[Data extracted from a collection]
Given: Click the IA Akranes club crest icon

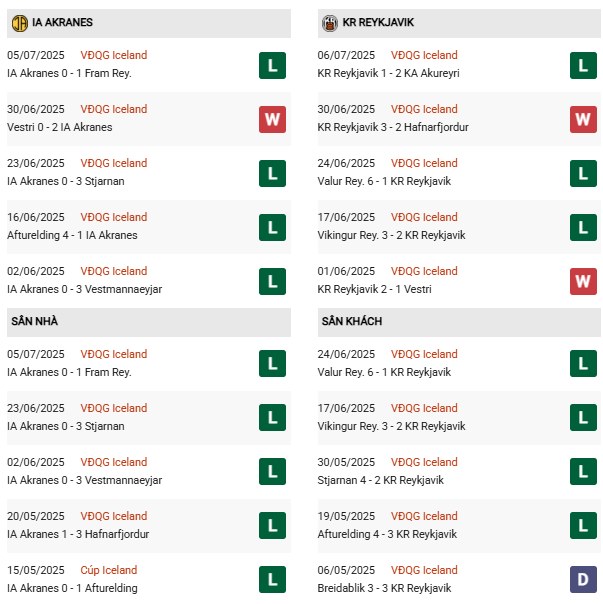Looking at the screenshot, I should point(19,22).
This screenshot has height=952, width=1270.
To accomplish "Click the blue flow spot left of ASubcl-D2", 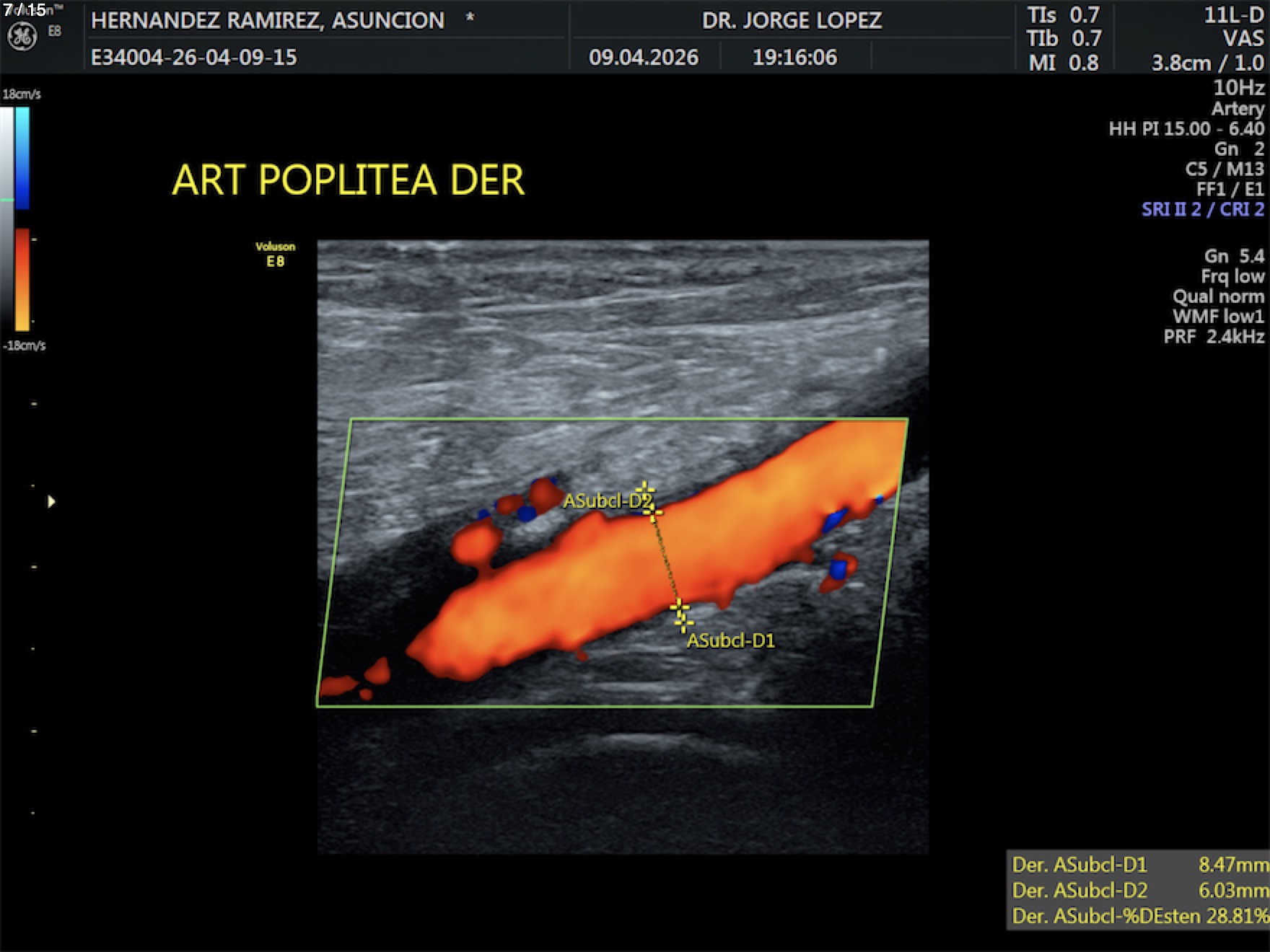I will [527, 514].
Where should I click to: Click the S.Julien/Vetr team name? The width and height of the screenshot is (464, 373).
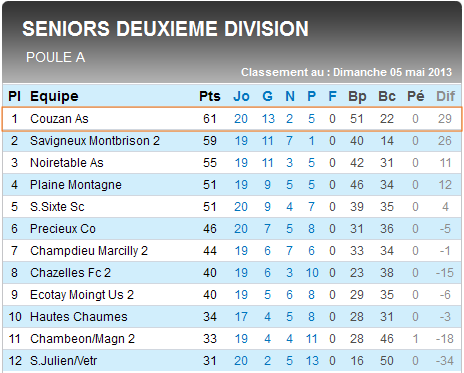[63, 361]
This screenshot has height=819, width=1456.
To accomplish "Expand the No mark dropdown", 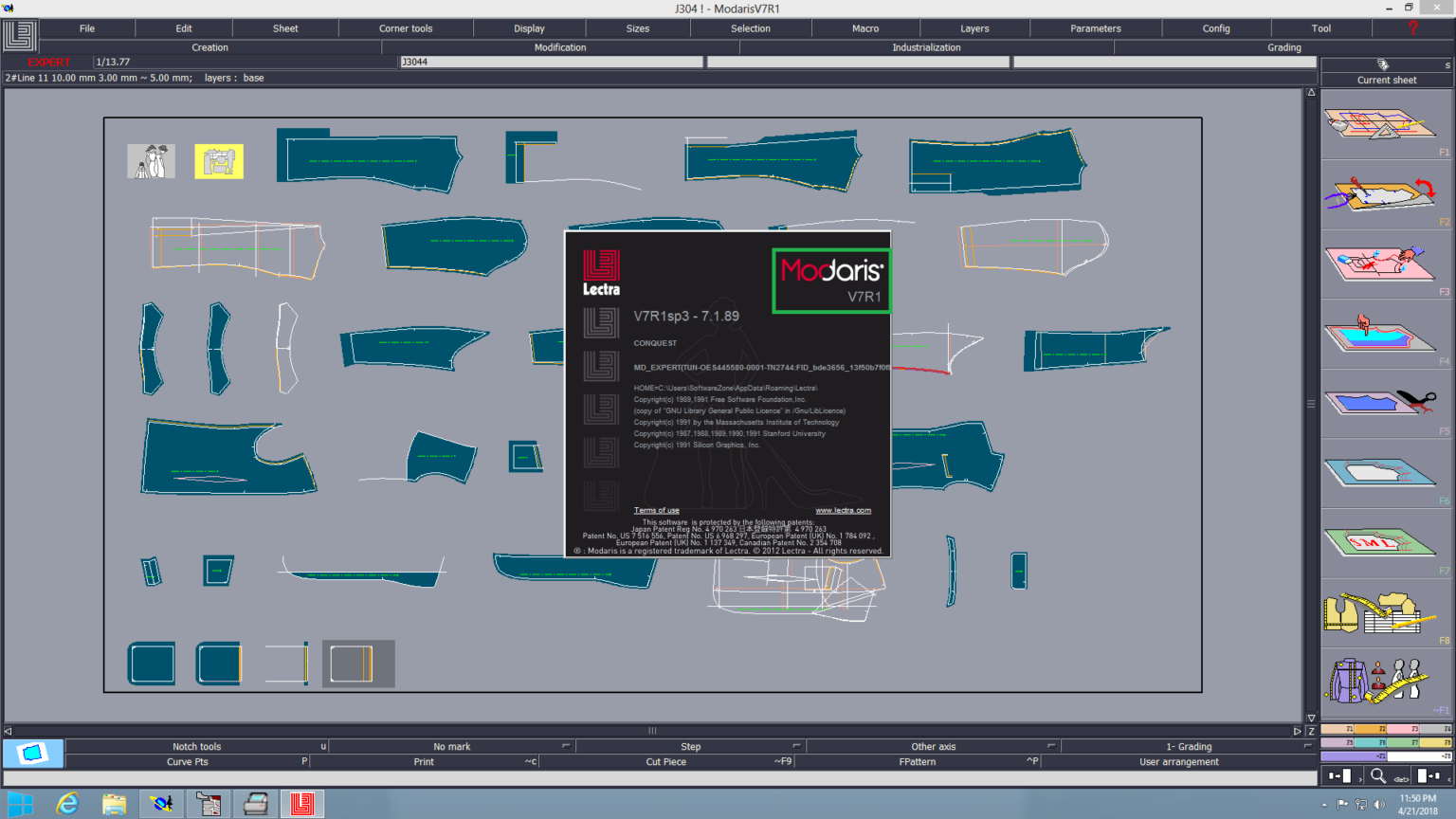I will point(566,746).
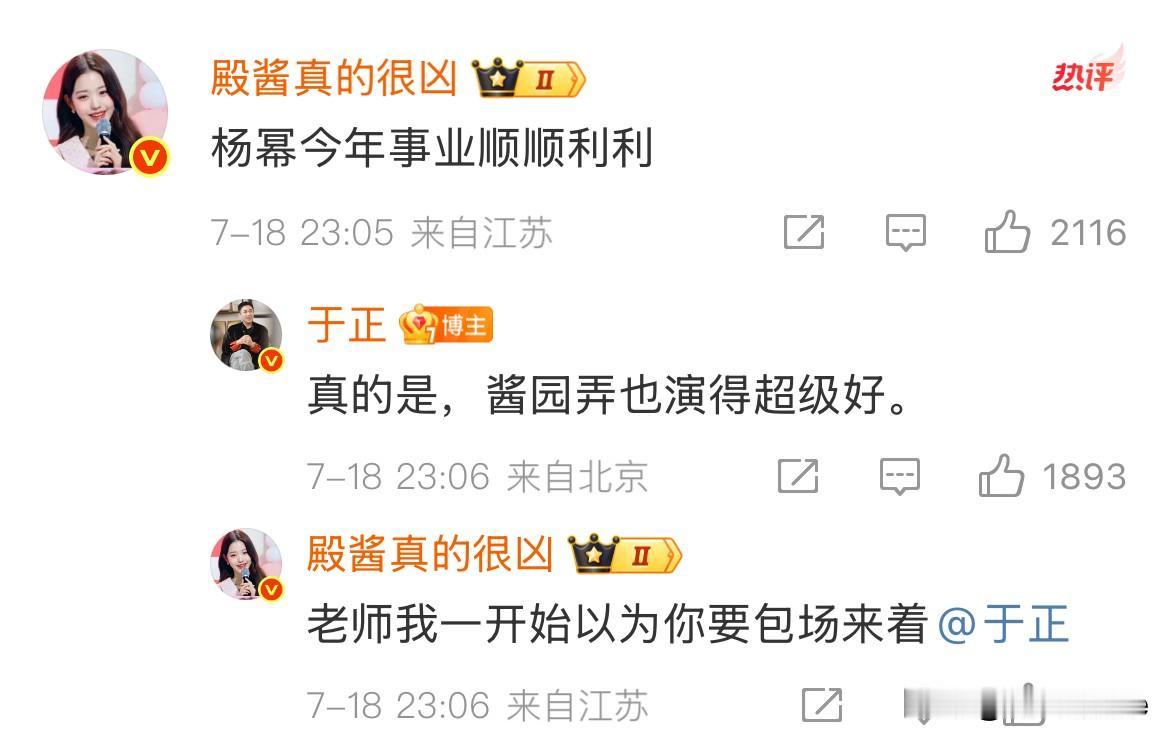Open 殿酱真的很凶 username in third comment
1170x740 pixels.
pos(430,554)
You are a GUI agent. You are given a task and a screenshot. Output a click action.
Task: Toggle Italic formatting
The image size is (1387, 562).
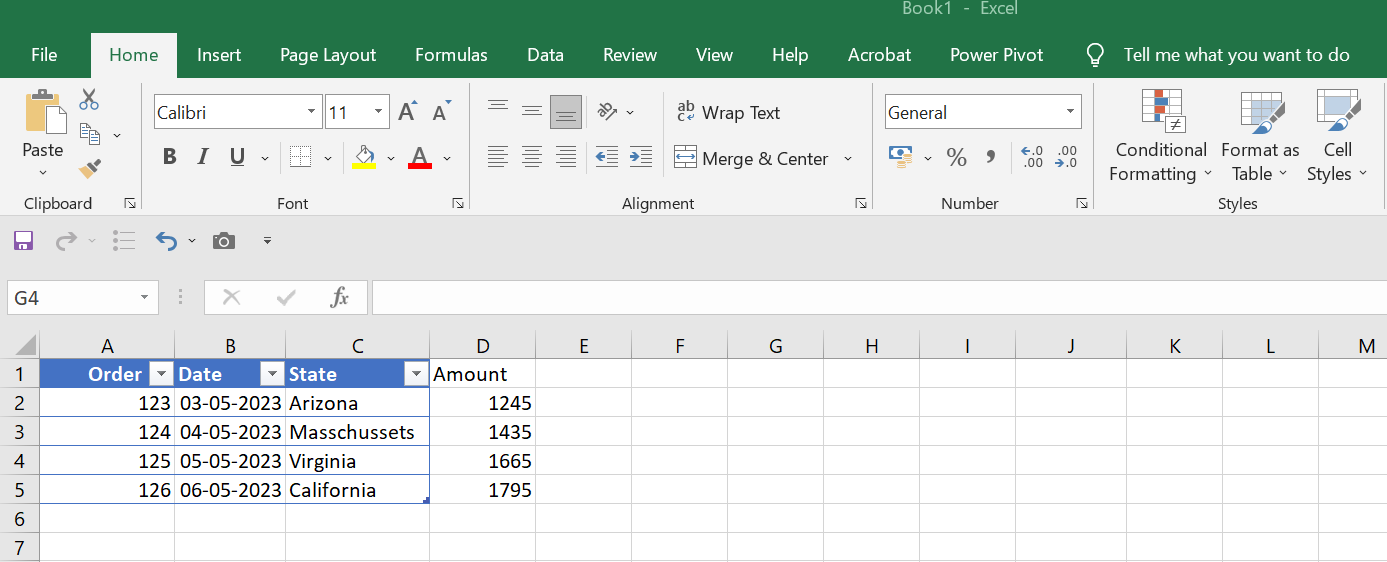(x=203, y=157)
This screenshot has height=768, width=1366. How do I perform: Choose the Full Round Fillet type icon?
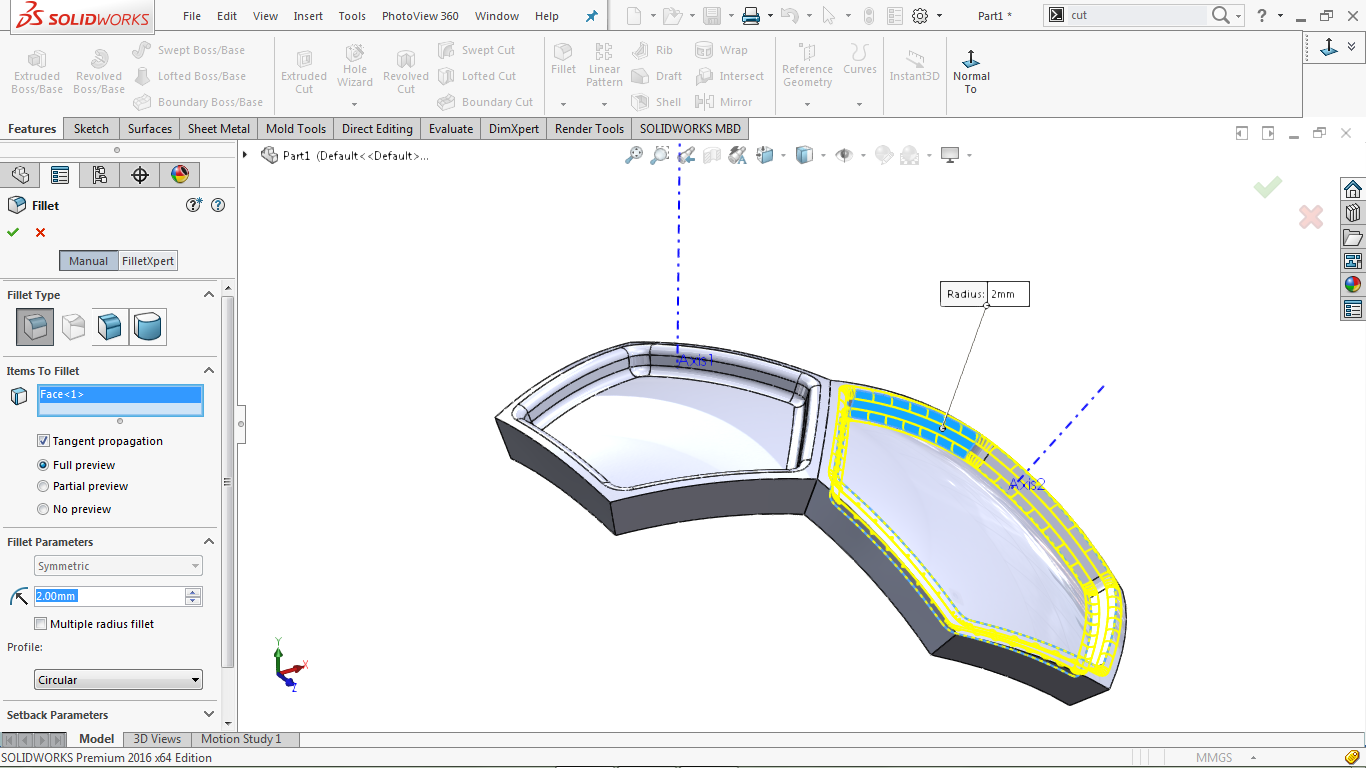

- ACTIVITY -
The lines wanted run from the line containing "The image size is (1387, 562)." through the end of the entries; return them exactly, both ends included, and keep pictures out.

- TASK SOLUTION -
The image size is (1387, 562).
(x=203, y=157)
This screenshot has height=768, width=1366. How do I perform: Choose the Full Round Fillet type icon?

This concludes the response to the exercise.